From Ergo Log
The fewer training sessions you skip, the better fitness is for your health. According to a not-so-recent American study, in which researchers studied over 65s who did fitness, the mortality risk for regular athletes is much lower than for those who do fitness but miss lots of workouts.
In 2002 researchers at Duke University published the results of a study in the Journal of the American Geriatrics Society, in which they had followed 135 over 65s for 6 months to 10 years. All participants were part of a fitness programme that had been set up specially for older military personnel.
The programme consisted of three supervised training sessions of 60-90 minutes each week. The workouts consisted of cardio training, floor exercises and strength training using weights and machines.
Most participants were sick, suffering from chronic ailments such as cardiovascular disease, type 2 diabetes or precursors, overweight, arthritis, Parkinson's, cancer, back problems, anaemia, fibromyalgia or depression.
The researchers determined how often the participants attended a training session. Participants who attended less than 47 of the 78 sessions in a period of six months were given the label 'non-adherence'. Participants who attended more than 47 sessions were labelled 'adherence'.
When the researchers also examined which participants had died during the 10-year period, they saw that the survival chances of the adherence group were several dozen percent higher than those of the non-adherence group.

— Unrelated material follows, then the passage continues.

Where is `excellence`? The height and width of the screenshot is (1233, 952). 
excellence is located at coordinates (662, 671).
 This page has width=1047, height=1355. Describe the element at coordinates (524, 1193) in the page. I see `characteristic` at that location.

The researchers corrected their data for a number of factors including the participants' baseline health status. So it's not the case that faithful fitness training attendance was a consequence of better health among the participants and that the participants in the adherence group therefore had better survival chances.
"In summary, in a sample of older adults with chronic disease, many at high risk for sudden death, a protective survival benefit of long-term exercise adherence was found", the researchers summarise. "In light of reported trends toward physical inactivity in the past decade, it is important that health practitioners be aware of the value of long-term exercise maintenance and assume the role of advocate with patients and colleagues."
J Am Geriatr Soc. 2002 Dec;50(12):1929-33.